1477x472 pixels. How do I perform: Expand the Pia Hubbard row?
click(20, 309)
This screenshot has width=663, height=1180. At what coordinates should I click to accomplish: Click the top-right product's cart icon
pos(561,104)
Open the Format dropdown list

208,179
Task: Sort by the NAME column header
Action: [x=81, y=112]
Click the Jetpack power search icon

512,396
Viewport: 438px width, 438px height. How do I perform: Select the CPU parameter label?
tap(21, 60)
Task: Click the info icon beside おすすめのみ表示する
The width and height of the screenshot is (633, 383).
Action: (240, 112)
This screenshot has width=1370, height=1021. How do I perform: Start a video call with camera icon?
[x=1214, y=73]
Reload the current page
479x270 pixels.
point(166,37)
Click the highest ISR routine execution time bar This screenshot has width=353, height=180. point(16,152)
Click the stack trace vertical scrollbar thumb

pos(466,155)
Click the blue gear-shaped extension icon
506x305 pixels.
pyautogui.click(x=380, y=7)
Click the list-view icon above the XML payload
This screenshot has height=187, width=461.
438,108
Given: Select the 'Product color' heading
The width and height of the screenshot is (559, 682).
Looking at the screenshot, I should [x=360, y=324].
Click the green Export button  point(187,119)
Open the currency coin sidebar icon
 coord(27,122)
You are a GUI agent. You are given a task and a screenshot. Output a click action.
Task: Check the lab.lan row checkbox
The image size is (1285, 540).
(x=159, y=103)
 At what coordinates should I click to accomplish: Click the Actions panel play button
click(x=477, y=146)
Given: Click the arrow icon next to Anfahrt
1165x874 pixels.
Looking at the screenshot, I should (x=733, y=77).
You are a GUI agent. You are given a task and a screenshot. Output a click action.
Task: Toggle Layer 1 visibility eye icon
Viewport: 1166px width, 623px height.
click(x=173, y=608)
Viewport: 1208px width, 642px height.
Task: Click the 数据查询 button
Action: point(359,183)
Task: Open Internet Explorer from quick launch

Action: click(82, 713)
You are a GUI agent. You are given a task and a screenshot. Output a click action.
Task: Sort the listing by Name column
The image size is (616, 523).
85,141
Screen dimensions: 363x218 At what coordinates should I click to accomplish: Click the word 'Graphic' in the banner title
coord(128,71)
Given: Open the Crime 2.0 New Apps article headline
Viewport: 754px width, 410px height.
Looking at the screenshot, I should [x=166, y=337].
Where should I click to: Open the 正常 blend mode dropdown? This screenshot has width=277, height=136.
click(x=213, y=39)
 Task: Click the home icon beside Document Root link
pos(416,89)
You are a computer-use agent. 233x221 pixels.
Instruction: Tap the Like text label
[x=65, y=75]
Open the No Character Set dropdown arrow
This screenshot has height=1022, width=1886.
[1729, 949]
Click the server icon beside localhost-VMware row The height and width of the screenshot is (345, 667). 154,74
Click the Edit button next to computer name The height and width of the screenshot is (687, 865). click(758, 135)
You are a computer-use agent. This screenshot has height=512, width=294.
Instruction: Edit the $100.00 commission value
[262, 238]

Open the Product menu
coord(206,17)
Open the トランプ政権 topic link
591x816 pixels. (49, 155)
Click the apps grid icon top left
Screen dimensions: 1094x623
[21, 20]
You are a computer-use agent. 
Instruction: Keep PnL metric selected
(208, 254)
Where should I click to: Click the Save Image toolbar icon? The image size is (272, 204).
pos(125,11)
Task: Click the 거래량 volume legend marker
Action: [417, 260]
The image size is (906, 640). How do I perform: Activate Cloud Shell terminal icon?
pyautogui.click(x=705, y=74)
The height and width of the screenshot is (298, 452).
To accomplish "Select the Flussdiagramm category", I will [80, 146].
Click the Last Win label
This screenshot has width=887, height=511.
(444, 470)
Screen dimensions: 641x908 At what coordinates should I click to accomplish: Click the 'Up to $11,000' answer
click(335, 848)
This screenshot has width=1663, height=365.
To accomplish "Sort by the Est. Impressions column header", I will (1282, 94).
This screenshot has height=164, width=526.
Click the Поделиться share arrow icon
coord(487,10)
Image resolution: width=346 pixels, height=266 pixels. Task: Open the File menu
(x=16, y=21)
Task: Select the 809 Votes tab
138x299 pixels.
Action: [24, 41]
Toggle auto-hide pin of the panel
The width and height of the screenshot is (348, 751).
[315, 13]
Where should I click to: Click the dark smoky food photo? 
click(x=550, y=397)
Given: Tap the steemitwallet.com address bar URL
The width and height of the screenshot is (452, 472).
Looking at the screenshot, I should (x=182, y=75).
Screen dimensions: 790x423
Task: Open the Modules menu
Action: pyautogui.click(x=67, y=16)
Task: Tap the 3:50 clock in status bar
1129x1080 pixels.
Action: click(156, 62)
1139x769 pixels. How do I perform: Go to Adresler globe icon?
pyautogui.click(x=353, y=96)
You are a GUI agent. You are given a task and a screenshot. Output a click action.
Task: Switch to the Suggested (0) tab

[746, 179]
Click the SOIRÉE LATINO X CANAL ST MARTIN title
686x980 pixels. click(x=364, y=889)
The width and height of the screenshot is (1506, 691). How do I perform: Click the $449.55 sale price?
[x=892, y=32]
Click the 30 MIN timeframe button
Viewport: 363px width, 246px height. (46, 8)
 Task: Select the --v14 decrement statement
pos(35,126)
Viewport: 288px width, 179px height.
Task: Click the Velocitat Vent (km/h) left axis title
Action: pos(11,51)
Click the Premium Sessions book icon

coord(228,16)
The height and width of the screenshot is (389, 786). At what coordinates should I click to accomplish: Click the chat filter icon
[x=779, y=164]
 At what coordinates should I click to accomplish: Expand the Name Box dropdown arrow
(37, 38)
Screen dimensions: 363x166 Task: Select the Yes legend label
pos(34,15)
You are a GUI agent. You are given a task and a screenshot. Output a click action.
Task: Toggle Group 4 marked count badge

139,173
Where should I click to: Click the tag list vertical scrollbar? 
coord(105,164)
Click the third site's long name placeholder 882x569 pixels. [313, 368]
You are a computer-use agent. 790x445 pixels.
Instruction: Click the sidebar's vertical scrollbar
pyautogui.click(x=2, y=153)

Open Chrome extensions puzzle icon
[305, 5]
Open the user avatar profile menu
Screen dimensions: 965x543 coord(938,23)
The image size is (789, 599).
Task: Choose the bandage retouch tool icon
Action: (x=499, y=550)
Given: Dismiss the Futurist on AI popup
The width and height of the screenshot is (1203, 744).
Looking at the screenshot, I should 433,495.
-=-=-=-=-
Work to complete:
Please give back all of the data exactly as it appears.

Result for this exercise:
1477x472 pixels. How do I perform: Expand the Pia Hubbard row?
click(20, 309)
This screenshot has width=663, height=1180. At what coordinates should I click to accomplish: Click the top-right product's cart icon
pos(561,104)
Open the Format dropdown list

208,179
Task: Sort by the NAME column header
Action: [x=81, y=112]
Click the Jetpack power search icon

512,396
Viewport: 438px width, 438px height. How do I perform: Select the CPU parameter label?
tap(21, 60)
Task: Click the info icon beside おすすめのみ表示する
The width and height of the screenshot is (633, 383).
Action: (240, 112)
This screenshot has width=1370, height=1021. How do I perform: Start a video call with camera icon?
[x=1214, y=73]
Reload the current page
479x270 pixels.
point(166,37)
Click the highest ISR routine execution time bar This screenshot has width=353, height=180. point(16,152)
Click the stack trace vertical scrollbar thumb

pos(466,155)
Click the blue gear-shaped extension icon
506x305 pixels.
pyautogui.click(x=380, y=7)
Click the list-view icon above the XML payload
This screenshot has height=187, width=461.
438,108
Given: Select the 'Product color' heading
The width and height of the screenshot is (559, 682).
Looking at the screenshot, I should [x=360, y=324].
Click the green Export button  point(187,119)
Open the currency coin sidebar icon
 coord(27,122)
You are a GUI agent. You are given a task and a screenshot. Output a click action.
Task: Check the lab.lan row checkbox
The image size is (1285, 540).
(x=159, y=103)
 At what coordinates should I click to accomplish: Click the Actions panel play button
click(x=477, y=146)
Given: Click the arrow icon next to Anfahrt
1165x874 pixels.
Looking at the screenshot, I should (x=733, y=77).
You are a GUI agent. You are given a task and a screenshot. Output a click action.
Task: Toggle Layer 1 visibility eye icon
Viewport: 1166px width, 623px height.
click(x=173, y=608)
Viewport: 1208px width, 642px height.
Task: Click the 数据查询 button
Action: point(359,183)
Task: Open Internet Explorer from quick launch

Action: click(82, 713)
You are a GUI agent. You are given a task and a screenshot. Output a click action.
Task: Sort the listing by Name column
The image size is (616, 523).
85,141
Screen dimensions: 363x218 At what coordinates should I click to accomplish: Click the word 'Graphic' in the banner title
coord(128,71)
Given: Open the Crime 2.0 New Apps article headline
Viewport: 754px width, 410px height.
Looking at the screenshot, I should [x=166, y=337].
Where should I click to: Open the 正常 blend mode dropdown? This screenshot has width=277, height=136.
click(x=213, y=39)
 Task: Click the home icon beside Document Root link
pos(416,89)
You are a computer-use agent. 233x221 pixels.
Instruction: Tap the Like text label
[x=65, y=75]
Open the No Character Set dropdown arrow
This screenshot has height=1022, width=1886.
[1729, 949]
Click the server icon beside localhost-VMware row The height and width of the screenshot is (345, 667). 154,74
Click the Edit button next to computer name The height and width of the screenshot is (687, 865). click(758, 135)
You are a computer-use agent. This screenshot has height=512, width=294.
Instruction: Edit the $100.00 commission value
[262, 238]

Open the Product menu
coord(206,17)
Open the トランプ政権 topic link
591x816 pixels. (49, 155)
Click the apps grid icon top left
Screen dimensions: 1094x623
[21, 20]
You are a computer-use agent. 
Instruction: Keep PnL metric selected
(208, 254)
Where should I click to: Click the Save Image toolbar icon? The image size is (272, 204).
pos(125,11)
Task: Click the 거래량 volume legend marker
Action: [417, 260]
The image size is (906, 640). How do I perform: Activate Cloud Shell terminal icon?
pyautogui.click(x=705, y=74)
The height and width of the screenshot is (298, 452).
To accomplish "Select the Flussdiagramm category", I will [80, 146].
Click the Last Win label
This screenshot has width=887, height=511.
(444, 470)
Screen dimensions: 641x908 At what coordinates should I click to accomplish: Click the 'Up to $11,000' answer
click(335, 848)
This screenshot has width=1663, height=365.
To accomplish "Sort by the Est. Impressions column header", I will (1282, 94).
This screenshot has height=164, width=526.
Click the Поделиться share arrow icon
coord(487,10)
Image resolution: width=346 pixels, height=266 pixels. Task: Open the File menu
(x=16, y=21)
Task: Select the 809 Votes tab
138x299 pixels.
Action: [24, 41]
Toggle auto-hide pin of the panel
The width and height of the screenshot is (348, 751).
[315, 13]
Where should I click to: Click the dark smoky food photo? 
click(x=550, y=397)
Given: Tap the steemitwallet.com address bar URL
The width and height of the screenshot is (452, 472).
Looking at the screenshot, I should (x=182, y=75).
Screen dimensions: 790x423
Task: Open the Modules menu
Action: pyautogui.click(x=67, y=16)
Task: Tap the 3:50 clock in status bar
1129x1080 pixels.
Action: click(156, 62)
1139x769 pixels. How do I perform: Go to Adresler globe icon?
pyautogui.click(x=353, y=96)
You are a GUI agent. You are given a task and a screenshot. Output a click action.
Task: Switch to the Suggested (0) tab

[746, 179]
Click the SOIRÉE LATINO X CANAL ST MARTIN title
686x980 pixels. click(x=364, y=889)
The width and height of the screenshot is (1506, 691). How do I perform: Click the $449.55 sale price?
[x=892, y=32]
Click the 30 MIN timeframe button
Viewport: 363px width, 246px height. (46, 8)
 Task: Select the --v14 decrement statement
pos(35,126)
Viewport: 288px width, 179px height.
Task: Click the Velocitat Vent (km/h) left axis title
Action: pos(11,51)
Click the Premium Sessions book icon

coord(228,16)
The height and width of the screenshot is (389, 786). At what coordinates should I click to accomplish: Click the chat filter icon
[x=779, y=164]
 At what coordinates should I click to accomplish: Expand the Name Box dropdown arrow
(37, 38)
Screen dimensions: 363x166 Task: Select the Yes legend label
pos(34,15)
You are a GUI agent. You are given a task and a screenshot. Output a click action.
Task: Toggle Group 4 marked count badge

139,173
Where should I click to: Click the tag list vertical scrollbar? 
coord(105,164)
Click the third site's long name placeholder 882x569 pixels. [313, 368]
You are a computer-use agent. 790x445 pixels.
Instruction: Click the sidebar's vertical scrollbar
pyautogui.click(x=2, y=153)

Open Chrome extensions puzzle icon
[305, 5]
Open the user avatar profile menu
Screen dimensions: 965x543 coord(938,23)
The image size is (789, 599).
Task: Choose the bandage retouch tool icon
Action: (x=499, y=550)
Given: Dismiss the Futurist on AI popup
The width and height of the screenshot is (1203, 744).
Looking at the screenshot, I should 433,495.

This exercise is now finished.